RAB35 Protein Implicated in Oncogenic Process in the PI3K/AKT Pathway
A protein known to play a role in transporting the molecular contents of normal cells into and out of various intracellular compartments can also turn such cells cancerous by stimulating a key growth-control pathway. By conducting a large-scale search for regulators of the signaling pathway known as PI3K/AKT, which promotes cell survival, growth, and proliferation—and which is highly active in cancer cells—researchers at Whitehead Institute and Memorial Sloan Kettering Cancer Center have implicated the protein RAB35 in the oncogenic process. Their findings were published by Wheeler et al in the journal Science.
“Most tumors find a way to turn this pathway on, but in many tumors and cell lines, there aren't always mutations that would explain PI3K/AKT activation,” said Douglas Wheeler, MD, PhD, a former graduate student in the lab of Whitehead member David Sabatini, MD, PhD. “Here, we asked whether we could find new regulators of this pathway.

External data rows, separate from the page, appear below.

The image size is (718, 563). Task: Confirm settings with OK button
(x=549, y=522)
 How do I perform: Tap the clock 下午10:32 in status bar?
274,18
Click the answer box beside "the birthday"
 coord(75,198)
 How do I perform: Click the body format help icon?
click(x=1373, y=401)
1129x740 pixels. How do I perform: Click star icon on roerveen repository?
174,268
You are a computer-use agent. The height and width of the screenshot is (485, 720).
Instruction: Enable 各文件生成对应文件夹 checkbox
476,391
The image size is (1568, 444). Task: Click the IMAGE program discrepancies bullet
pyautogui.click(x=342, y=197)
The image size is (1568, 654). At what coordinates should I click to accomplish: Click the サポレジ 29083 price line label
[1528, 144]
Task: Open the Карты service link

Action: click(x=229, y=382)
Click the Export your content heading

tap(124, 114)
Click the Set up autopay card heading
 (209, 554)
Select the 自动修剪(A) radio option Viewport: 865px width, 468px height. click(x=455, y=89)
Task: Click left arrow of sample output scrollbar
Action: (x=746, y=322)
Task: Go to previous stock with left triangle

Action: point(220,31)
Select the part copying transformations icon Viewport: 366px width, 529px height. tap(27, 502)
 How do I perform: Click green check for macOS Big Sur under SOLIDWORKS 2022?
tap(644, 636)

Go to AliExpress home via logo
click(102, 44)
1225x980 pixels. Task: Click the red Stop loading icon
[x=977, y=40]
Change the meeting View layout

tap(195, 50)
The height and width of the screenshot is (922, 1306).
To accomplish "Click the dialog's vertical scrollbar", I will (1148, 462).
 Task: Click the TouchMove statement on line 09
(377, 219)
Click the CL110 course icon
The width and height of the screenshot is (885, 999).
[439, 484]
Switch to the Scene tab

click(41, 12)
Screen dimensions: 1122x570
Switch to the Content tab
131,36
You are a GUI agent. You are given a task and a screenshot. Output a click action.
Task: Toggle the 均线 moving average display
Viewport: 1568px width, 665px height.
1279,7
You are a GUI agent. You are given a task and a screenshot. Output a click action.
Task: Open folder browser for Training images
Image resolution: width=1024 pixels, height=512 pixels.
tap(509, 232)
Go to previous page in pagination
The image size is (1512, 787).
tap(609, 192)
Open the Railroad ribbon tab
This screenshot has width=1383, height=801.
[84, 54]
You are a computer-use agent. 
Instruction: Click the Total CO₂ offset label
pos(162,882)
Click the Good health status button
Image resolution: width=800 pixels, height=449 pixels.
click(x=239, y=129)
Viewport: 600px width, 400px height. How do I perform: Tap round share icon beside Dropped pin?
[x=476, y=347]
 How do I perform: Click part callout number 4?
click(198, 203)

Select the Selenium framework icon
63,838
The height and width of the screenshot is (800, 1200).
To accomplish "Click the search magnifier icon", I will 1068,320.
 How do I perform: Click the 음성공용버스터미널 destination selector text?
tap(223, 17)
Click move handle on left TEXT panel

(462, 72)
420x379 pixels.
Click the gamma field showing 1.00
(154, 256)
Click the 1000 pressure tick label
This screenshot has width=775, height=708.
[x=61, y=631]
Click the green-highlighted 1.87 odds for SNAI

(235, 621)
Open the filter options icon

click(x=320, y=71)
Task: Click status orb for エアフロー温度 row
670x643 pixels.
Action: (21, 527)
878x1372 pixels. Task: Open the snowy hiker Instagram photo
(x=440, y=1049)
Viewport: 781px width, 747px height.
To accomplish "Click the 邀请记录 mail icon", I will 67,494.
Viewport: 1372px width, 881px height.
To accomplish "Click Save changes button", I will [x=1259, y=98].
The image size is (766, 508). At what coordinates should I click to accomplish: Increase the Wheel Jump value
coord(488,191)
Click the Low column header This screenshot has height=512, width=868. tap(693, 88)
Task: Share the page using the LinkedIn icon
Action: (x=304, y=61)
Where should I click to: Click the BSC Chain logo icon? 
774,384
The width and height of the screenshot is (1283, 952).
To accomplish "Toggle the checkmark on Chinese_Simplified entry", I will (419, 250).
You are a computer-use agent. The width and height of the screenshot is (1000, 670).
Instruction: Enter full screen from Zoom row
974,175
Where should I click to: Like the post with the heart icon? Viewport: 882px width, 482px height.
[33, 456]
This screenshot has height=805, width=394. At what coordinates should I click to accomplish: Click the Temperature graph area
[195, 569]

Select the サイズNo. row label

What we found was that wild-type RAB35 is important in signaling for the PI3K/AKT pathway, and that mutant RAB35 activates PI3K/AKT signaling, which can transform cells from a normal to a cancerous state.”
Study Details
Dr. Wheeler, Dr. Sabatini, and collaborators, including Charles L. Sawyers, MD, of MSKCC, identified RAB35 via an RNA interference screen for genes that regulate the pathway (as measured by changes in AKT phosphorylation). While the screen identified multiple known pathway regulators, it also pointed to several genes not previously implicated. The researchers then compared these novel entrants against a database of genes with mutations found in human cancers. That sort narrowed the field from nearly 7,500 candidates at the outset to 26 regulators of interest.
An analysis of the reported cellular functions of the remaining genes pointed to the family of so-called RAB proteins, known to regulate intracellular protein trafficking, leading the investigators to wonder whether aberrant trafficking could contribute to oncogenesis. Of this group of proteins, RAB35 emerged, in part because mutant forms have been found in human tumors.
Through a series of experiments, the researchers verified RAB35’s role, establishing that elimination of the protein suppresses AKT phosphorylation (and, therefore, PI3K pathway activity), which suggested that RAB35 is necessary to activate PI3K/AKT signaling; and that cells expressing mutated forms of RAB35 found in human cancers can activate the PI3K/AKT pathway, turning normal cells cancerous in vitro.
Dr. Wheeler said that although reported mutations to RAB35 in human cancers are relatively rare, they seem likely to be true “driver” mutations when they are present in tumors.
“The mechanism is compelling,” said Dr. Wheeler, who is now a postdoctoral fellow at Broad Institute and the Dana-Farber Cancer Institute. “In this case, RAB35 internalizes the receptor and causes the pathway to be constitutively active. This suggests that there may be an important role in dysregulated membrane trafficking in oncogenesis.”
Charles L. Sawyers, MD, of Memorial Sloan Kettering, and Dr. Sabatini are the corresponding authors for the Science article.
This work was supported by the National Institutes of Health, the Starr Cancer Consortium Award, the Department of Defense Prostate Cancer Research Program, the Glenn Foundation for Medical Research, and the Pew-Stewart Scholarship for Cancer Research.
The content in this post has not been reviewed by the American Society of Clinical Oncology, Inc. (ASCO®) and does not necessarily reflect the ideas and opinions of ASCO®.